◆ **WHAT IS EXPECTED**: In the text on the workers' compensation case, what was the teacher diagnosed with besides her leg and back injury?

*** TEXT FOR ANALYSIS ***

This case is similar to E.W. v. Kansas City Missouri School District, 89 S.W.3d 527 (Mo. App. 2002). Claimant was teaching when a fight broke out in the classroom. She was shoved against a bookcase and sustained injury to her leg and back for which she received treatment. In addition, she was diagnosed with post-traumatic stress disorder and major depressive disorder (coincidently the same diagnosis as in this case). Claimant was awarded permanent total disability benefits because her mental injury claim was not based upon work-related stress. The plain language of Section 287.120.8 indicates that it applies only to claims of mental injury resulting from work related stress. "[T]he reason for requiring proof of extraordinary and unusual work stress was the legislature's intention to limit workers' compensation benefits to mental injuries caused by circumstances other than ordinary day-to-day mental stresses experienced by all employees." (Citing Williams v. DePaul Health Ctr., 996 S.W.2d 619, 627-28 (Mo. App. 1999).

*** End of TEXT FOR ANALYSIS ***
*** RAW DATA ***

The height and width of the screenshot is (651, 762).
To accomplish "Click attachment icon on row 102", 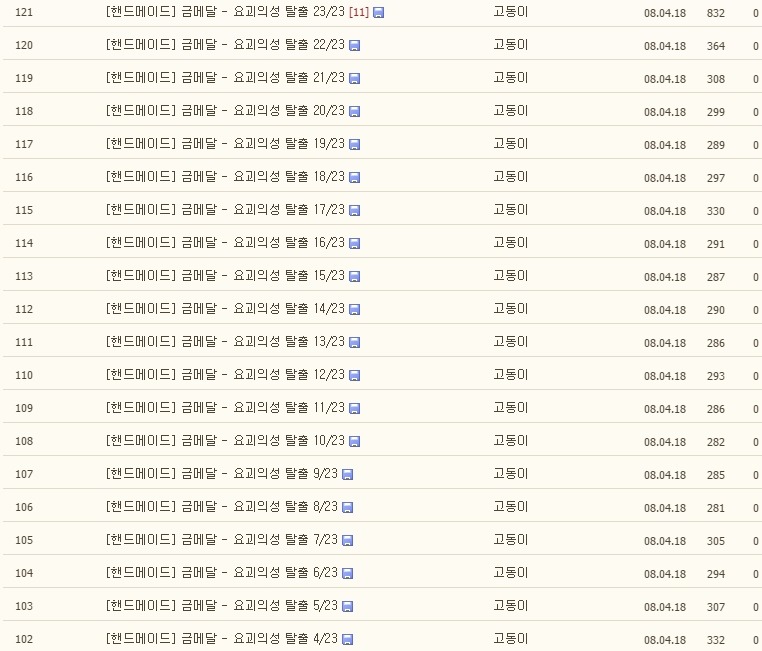I will pyautogui.click(x=347, y=640).

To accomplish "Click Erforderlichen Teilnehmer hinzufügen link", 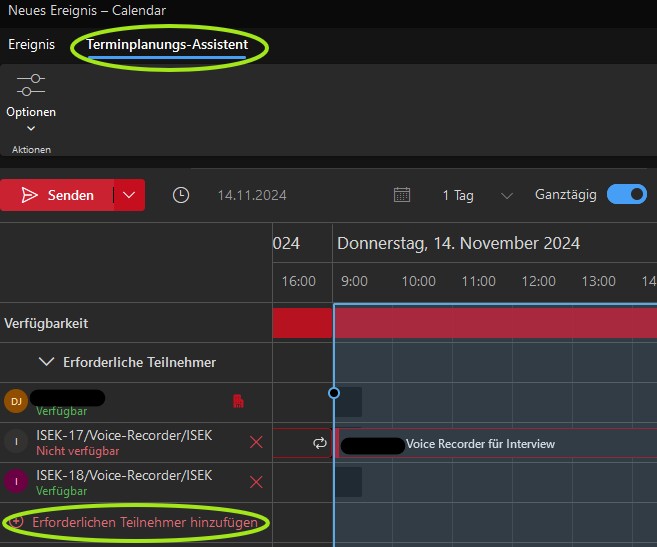I will [144, 522].
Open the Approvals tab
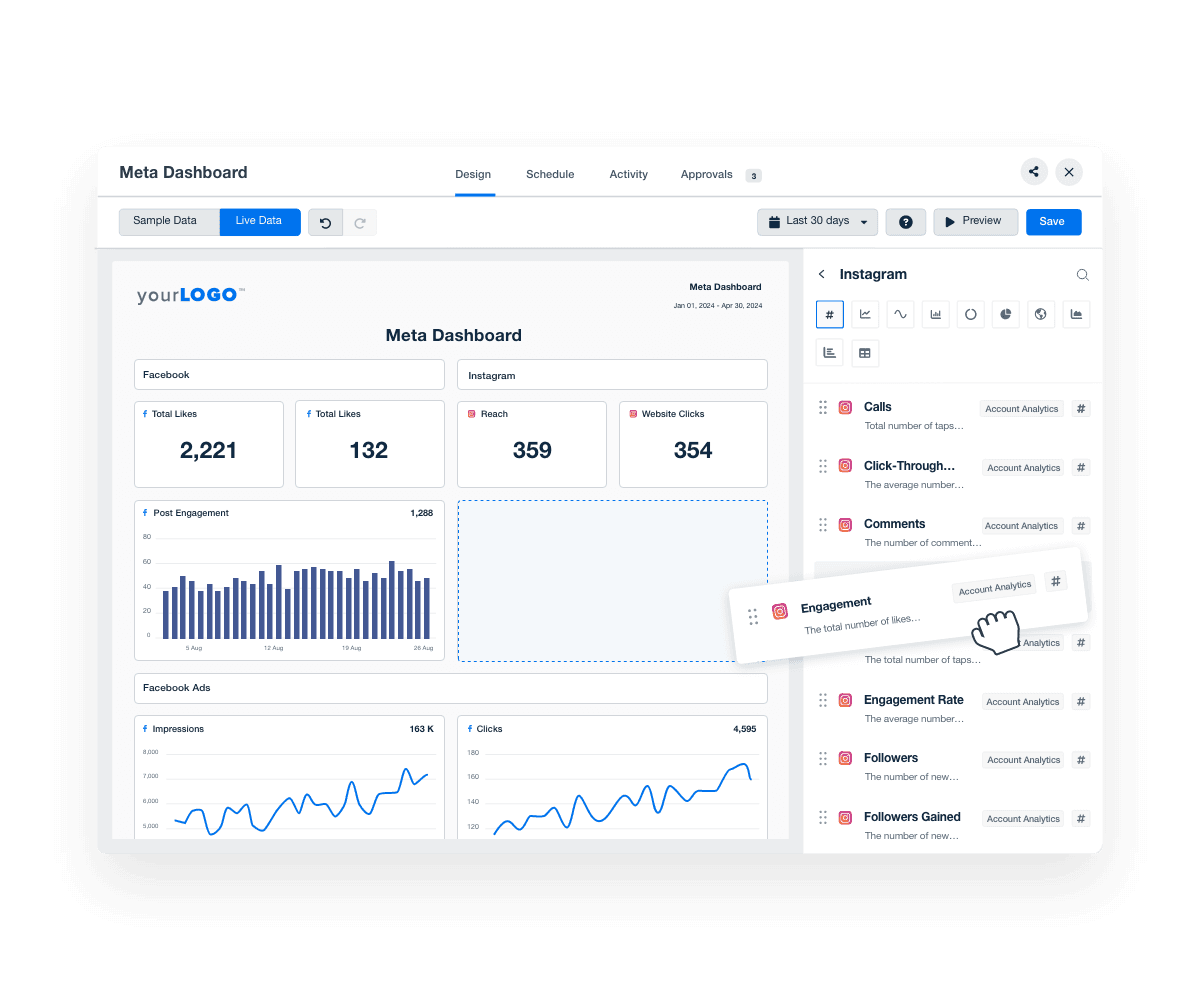 pos(706,174)
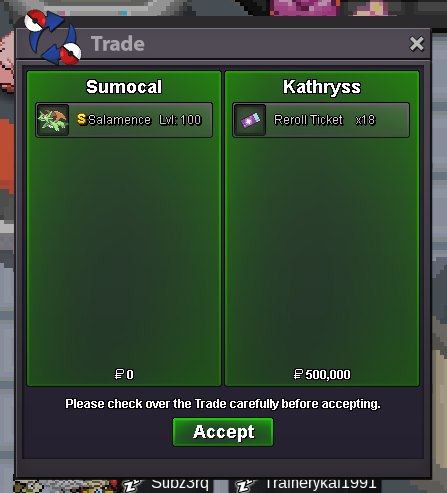Select the Reroll Ticket x18 entry
Screen dimensions: 447x493
pyautogui.click(x=321, y=120)
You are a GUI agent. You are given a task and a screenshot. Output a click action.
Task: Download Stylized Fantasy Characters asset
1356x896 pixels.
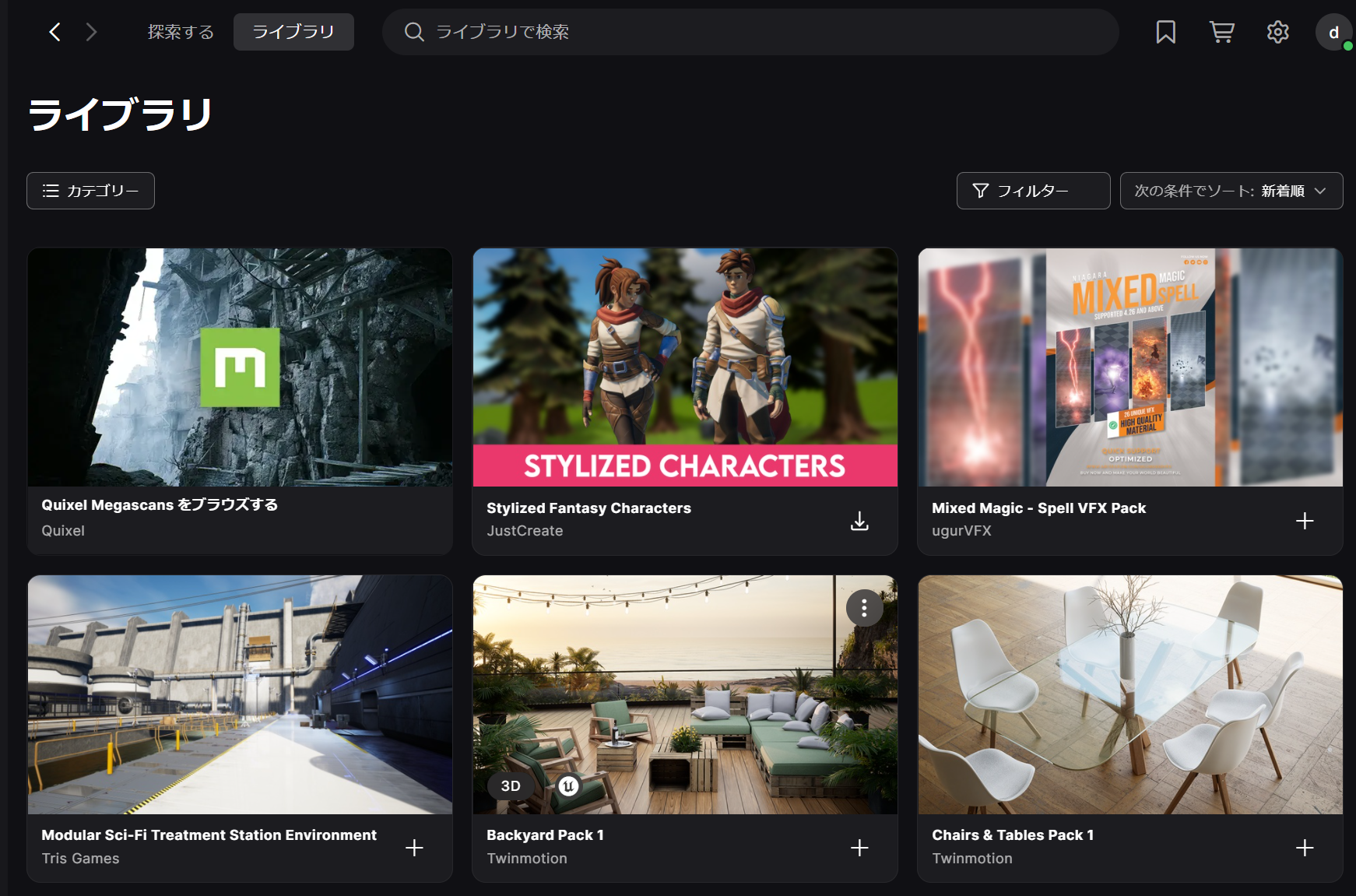click(x=859, y=521)
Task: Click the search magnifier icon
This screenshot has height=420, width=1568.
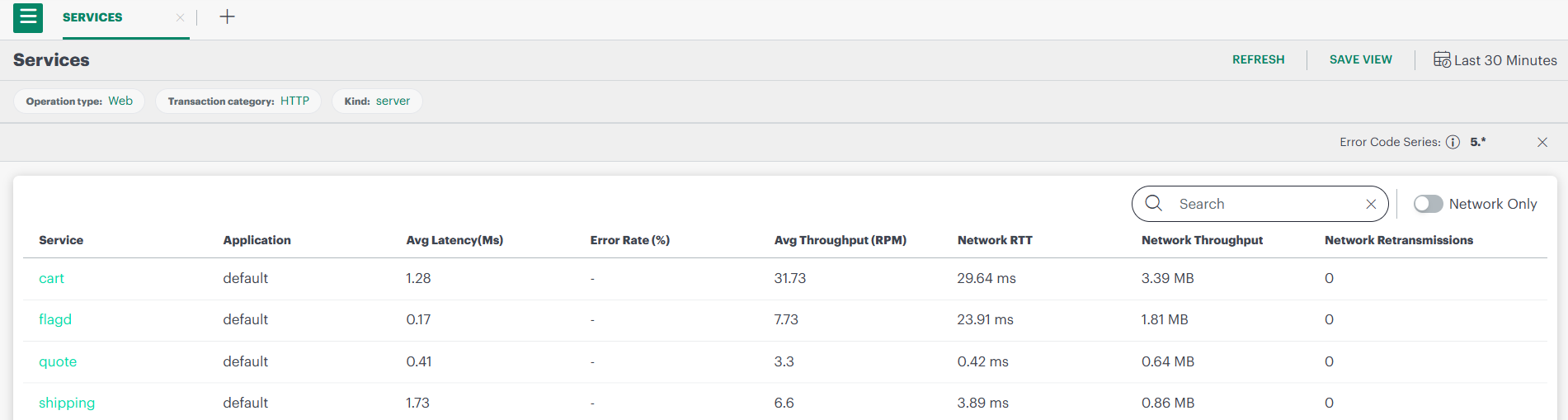Action: point(1154,203)
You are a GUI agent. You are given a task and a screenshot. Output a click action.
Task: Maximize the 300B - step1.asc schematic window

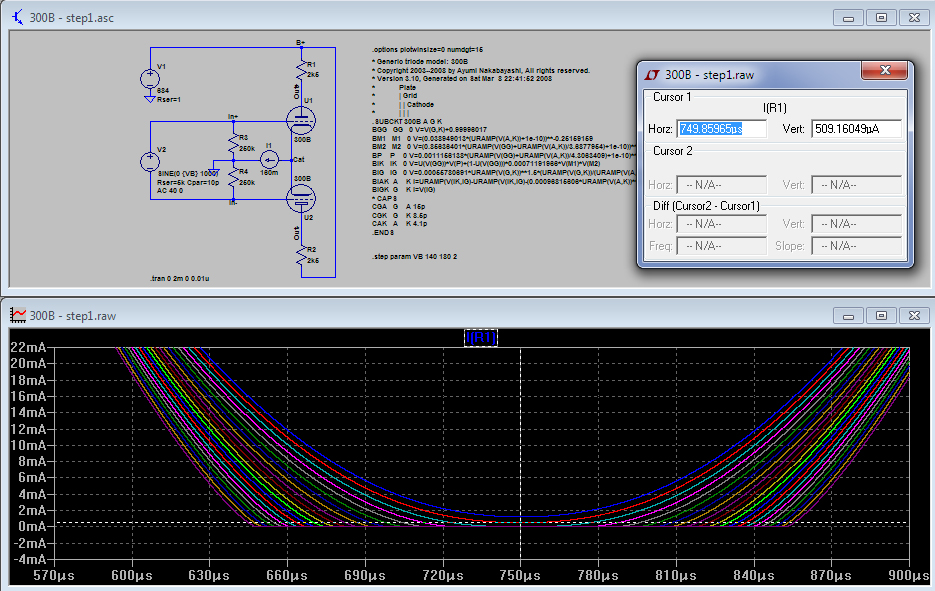click(x=880, y=17)
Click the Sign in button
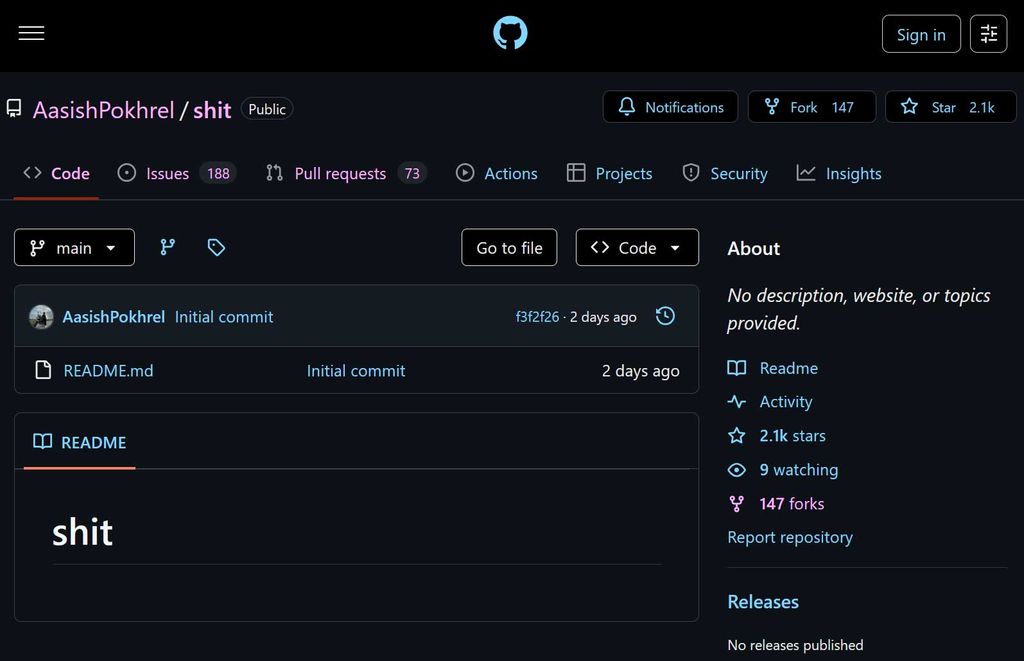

*** End of RAW DATA ***

◆ **RESPONSE TO THE EXERCISE**: Post-traumatic stress disorder and major depressive disorder.